Yahoo has claimed that several of its servers which came under attack over the weekend were not affected by Shellshock as at first thought, but a similar bug.
Yahoo’s chief information security officer, Alex Stamos, revealed that attackers had been attempting to use the Shellshock bug to infect Yahoo’s systems, but had found another way into a few of its servers relating to Yahoo’s sports services.
“Three of our Sports API servers had malicious code executed on them this weekend by attackers looking for vulnerable Shellshock servers.
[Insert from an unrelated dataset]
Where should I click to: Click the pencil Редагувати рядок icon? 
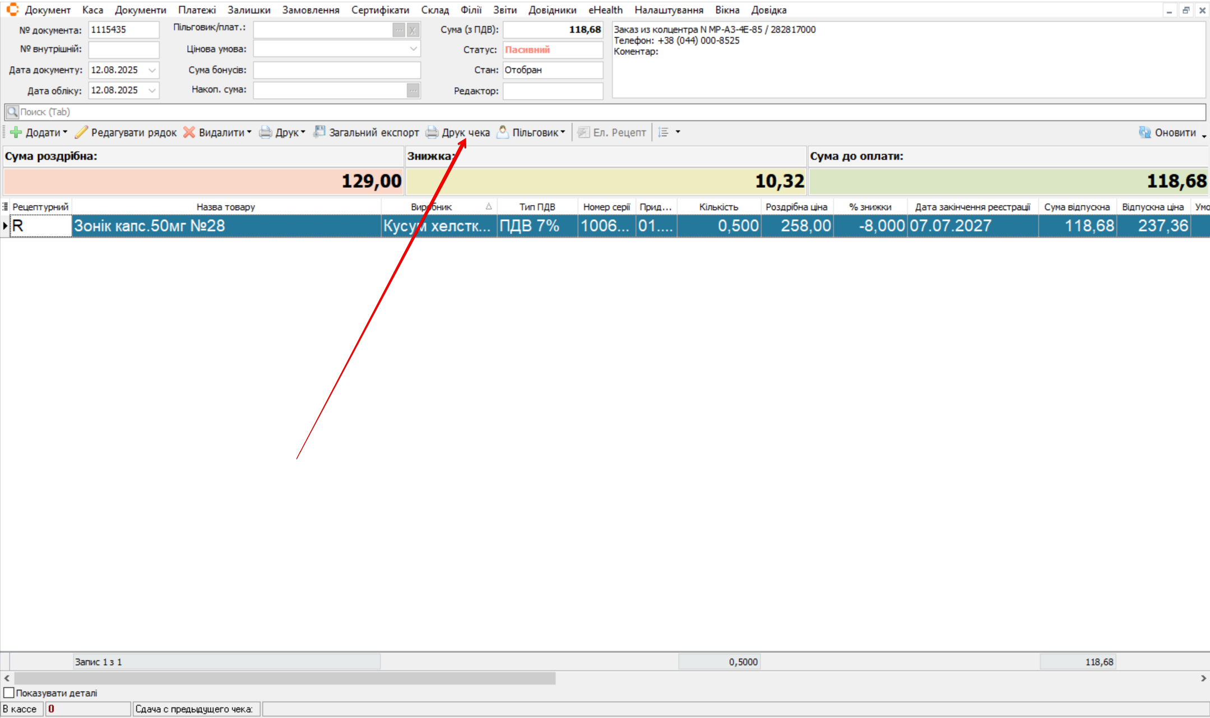[82, 132]
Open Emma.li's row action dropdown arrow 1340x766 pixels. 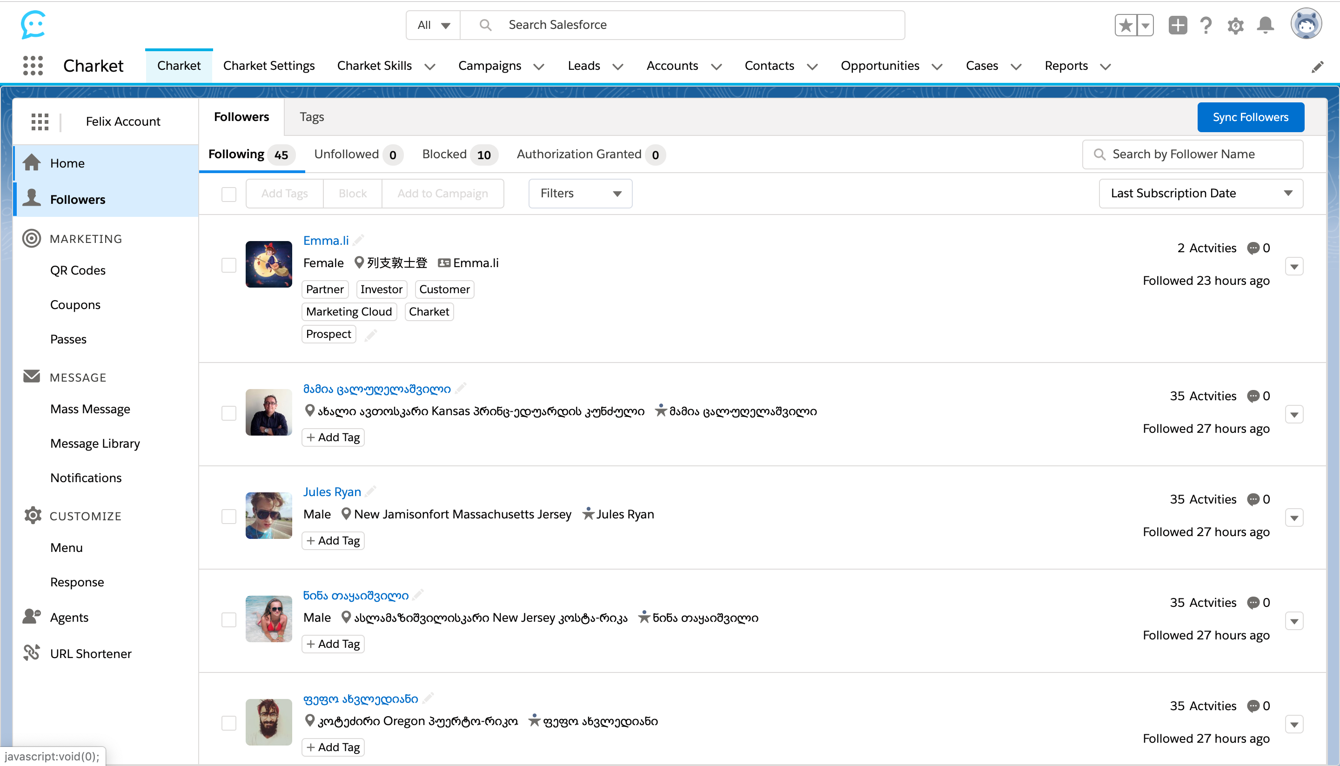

These attackers had mutated their exploit, likely with the goal of bypassing IDS/IDP [intrusion detection/prevention systems] or WAF [web application firewall] filters,” he wrote.
“This mutation happened to exactly fit a command injection bug in a monitoring script our Sports team was using at that moment to parse and debug their web logs.”
Stamos said Yahoo’s security team had since isolated the servers in question and found no evidence that any other machines or user data were infected.
“This flaw was specific to a small number of machines and has been fixed, and we have added this pattern to our CI/CD code scanners to catch future issues,” he explained.
Stamos admitted that the incident had caused some confusion for the security team as they had already applied two patches to counter the Shellshock vulnerability.
“Once we ensured that the impacted servers were isolated from the network, we conducted a comprehensive trace of the attack code through our entire stack which revealed the root cause: not Shellshock,” he added.
The incident underlines how attackers move to exploit vulnerabilities and are nimble enough to re-engineer their attacks to breach systems.